━━ Records provided

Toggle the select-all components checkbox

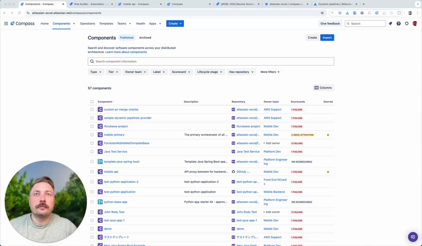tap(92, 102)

━━━━
━━ Records provided

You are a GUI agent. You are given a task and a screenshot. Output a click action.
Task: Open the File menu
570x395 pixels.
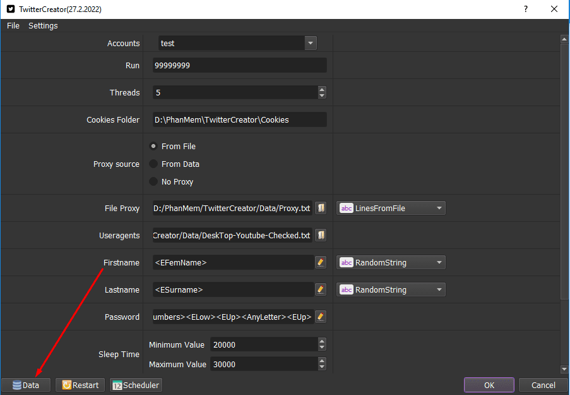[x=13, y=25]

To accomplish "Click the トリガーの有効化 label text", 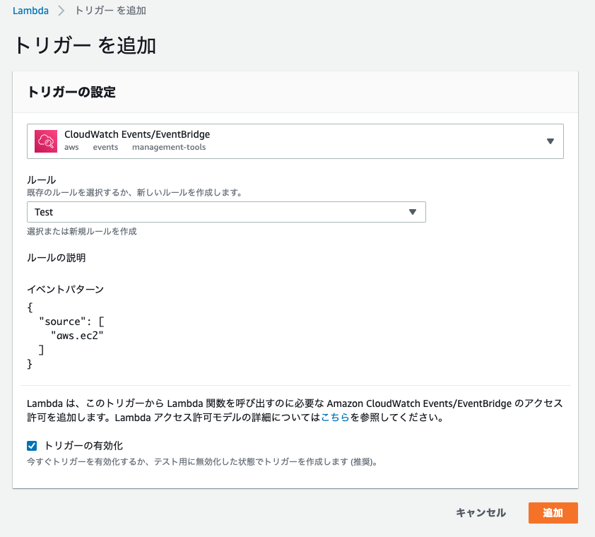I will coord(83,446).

━━━━

▸ Stated task: Filter the data above, copying out each line that contains the string "given".

▸ Full solution:
You are a GUI agent. You are given a task and a screenshot. Output a click action.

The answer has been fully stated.